The EN:1621-1:2012 standard governs your shoulder, elbow, hip, and knee protectors. Meanwhile, EN:1621-2:2014 covers back protectors, and EN:1621-3:2018 applies to chest protectors. All CE certifications are considered valid for five years from the date certified. 
When you’re looking at the tag on a CE-certified armor, you’ll see additional letters and numbers that tell you more information about its particular certification. Here’s what all that means. 

Letters A and B indicate the coverage area of impact protection, with A indicating a smaller area and B indicating a larger one. These protectors may differ by size of garment; for example, you wouldn’t want extra-large armor in your extra-small jacket, nor vice versa.  

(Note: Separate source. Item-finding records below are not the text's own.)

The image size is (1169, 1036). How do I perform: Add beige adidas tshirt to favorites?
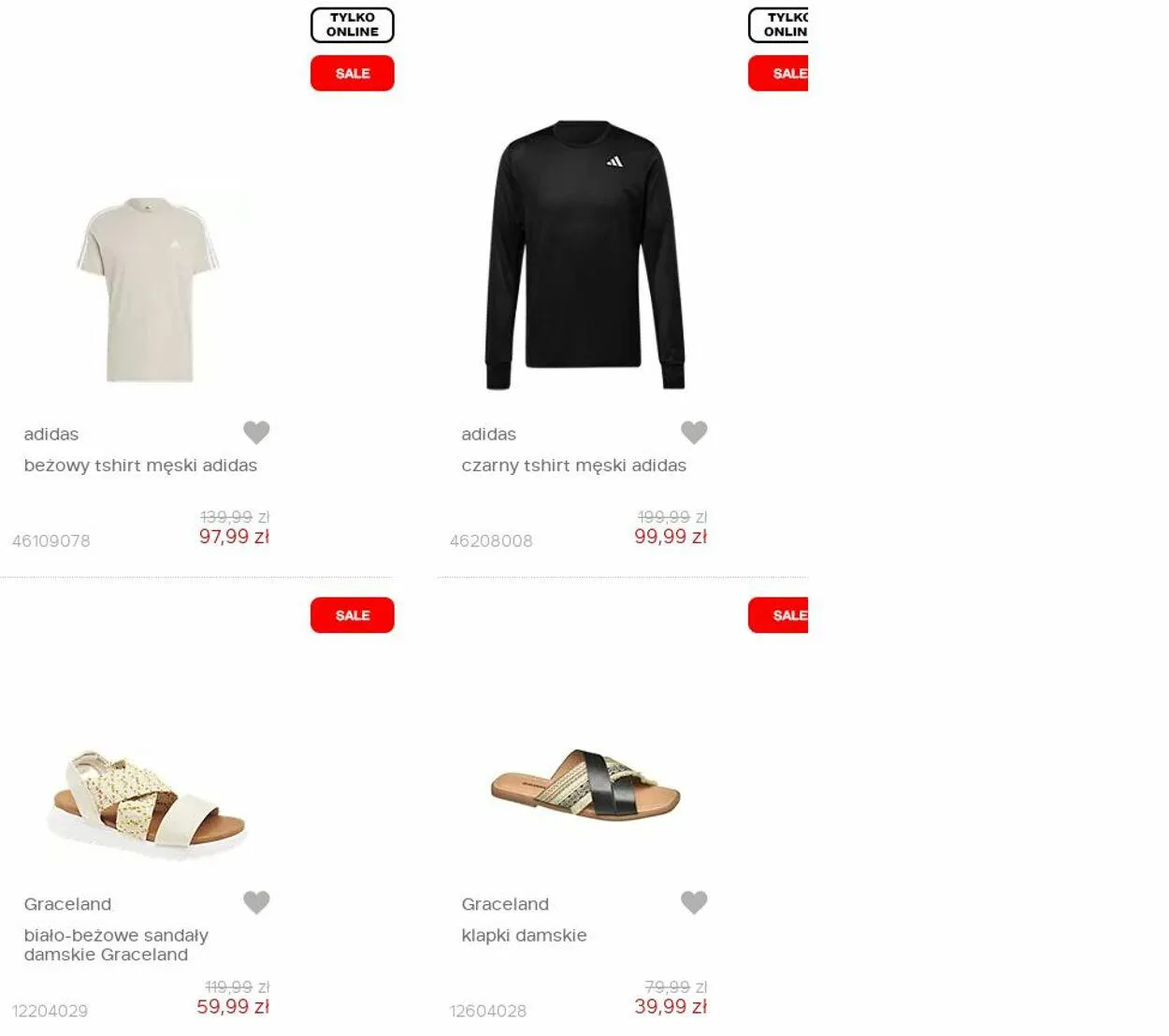point(256,432)

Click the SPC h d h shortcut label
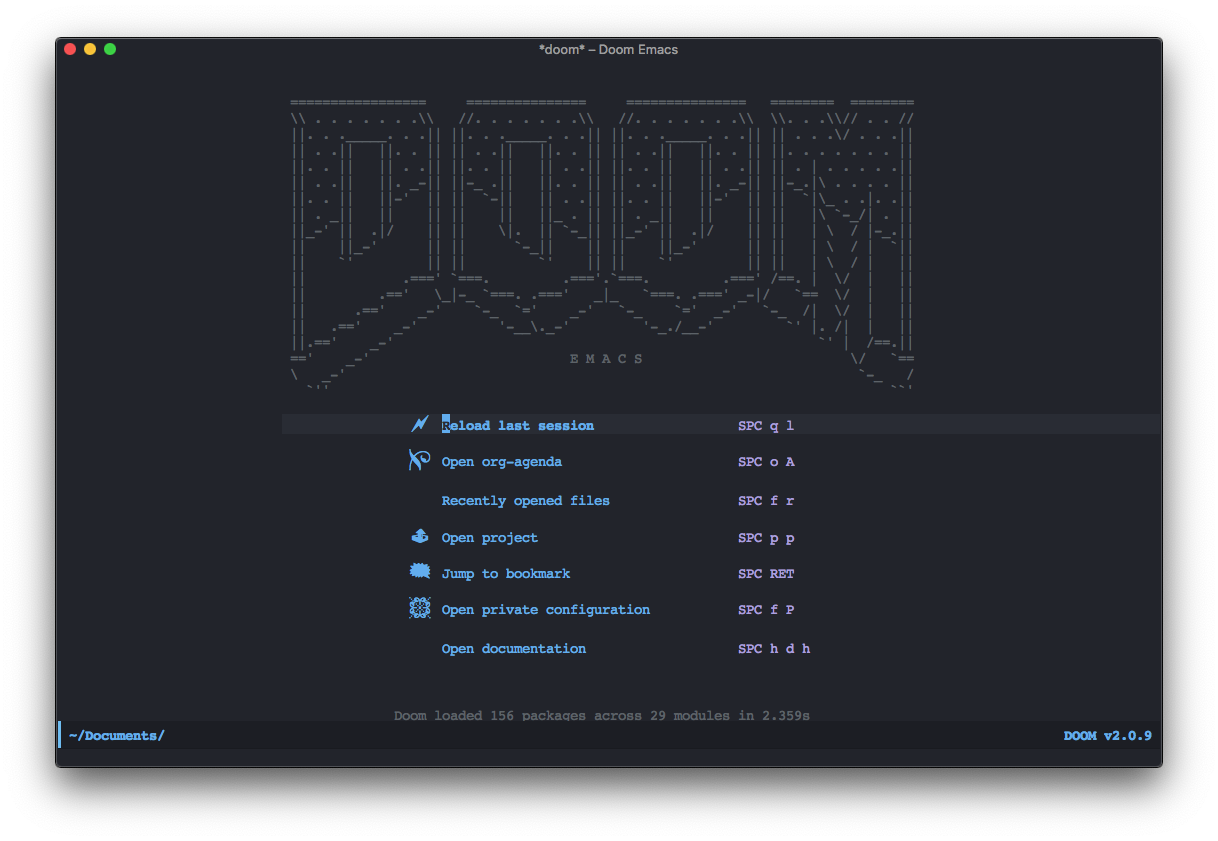point(774,649)
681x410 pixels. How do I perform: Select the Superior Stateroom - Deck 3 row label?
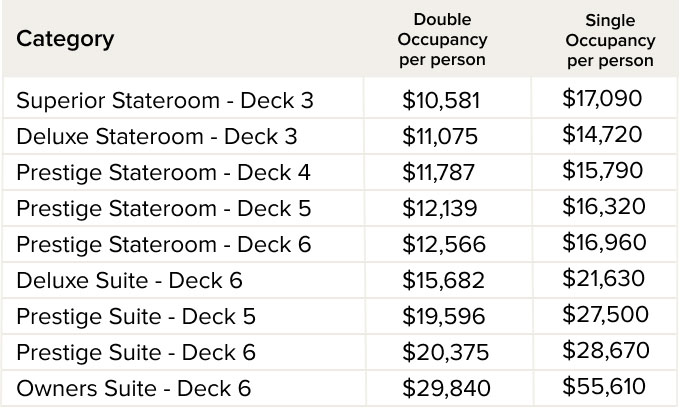pyautogui.click(x=165, y=100)
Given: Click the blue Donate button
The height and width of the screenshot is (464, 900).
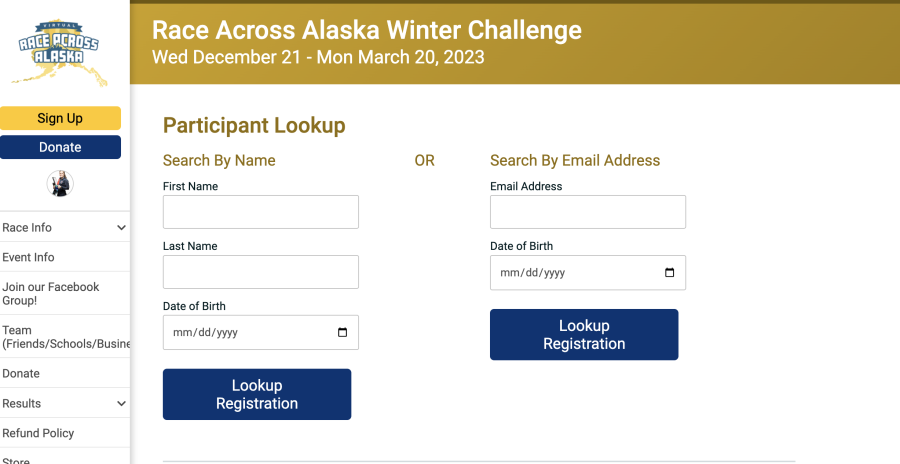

Beyond that, the following letters indicate what part a piece of armor has been certified to protect, as follows: 

  • E: Elbow 
  • H: Hip 
  • K: Knee 
  • L: Lower leg, below the knee 
  • K + L: You can figure this one out 
  • KP: Knuckle protection; found on gloves, generally 
  • S: shoulder 

On back protectors, you’ll see some additional letters: 

  • FB: Full back, including shoulder blades 
  • CB: Center back 
  • LB: Lower back 

Protection levels on all armor will be listed as being either Level 1 or Level 2. Level 2 is the most protective in all cases. Additionally, some armor may give temperature test range information. If you see T+ or T-, those indicate that the armor in question has been tested at +40°C and -10°C, respectively (that’s 104°F to 14°F). 

Why Do CE Certifications Matter If I Don’t Ride in Europe? 

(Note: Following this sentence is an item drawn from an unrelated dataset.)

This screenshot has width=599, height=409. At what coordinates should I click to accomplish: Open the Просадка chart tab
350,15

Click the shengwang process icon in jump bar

Most motorcycle gear manufacturers sell in multiple markets in 2022. From their perspective, getting one piece of gear CE certified and then offering it in a bunch of sizes and colors in multiple markets makes sense. Currently, CE certification is the most stringent motorcycle gear safety standard that exists in the world. Some countries don’t have recognized standards for motorcycle protective equipment, and so gear makers from those countries may choose to design to CE certification standards so they can sell their gear in Europe. Thus, most gear from reputable manufacturers sold in 2022 will have CE certification of some kind. 

Besides, it’s a question of safety. For example, as a rider who lives in the state of Illinois, I’m not legally required to wear a motorcycle helmet. However, I always choose to do so, because it makes sense from a safety standpoint. From my perspective, why wouldn’t I want to take that extra step to try to stay safer on the road? It seems like a better idea all-around for my loved ones, as well as for my own personal safety.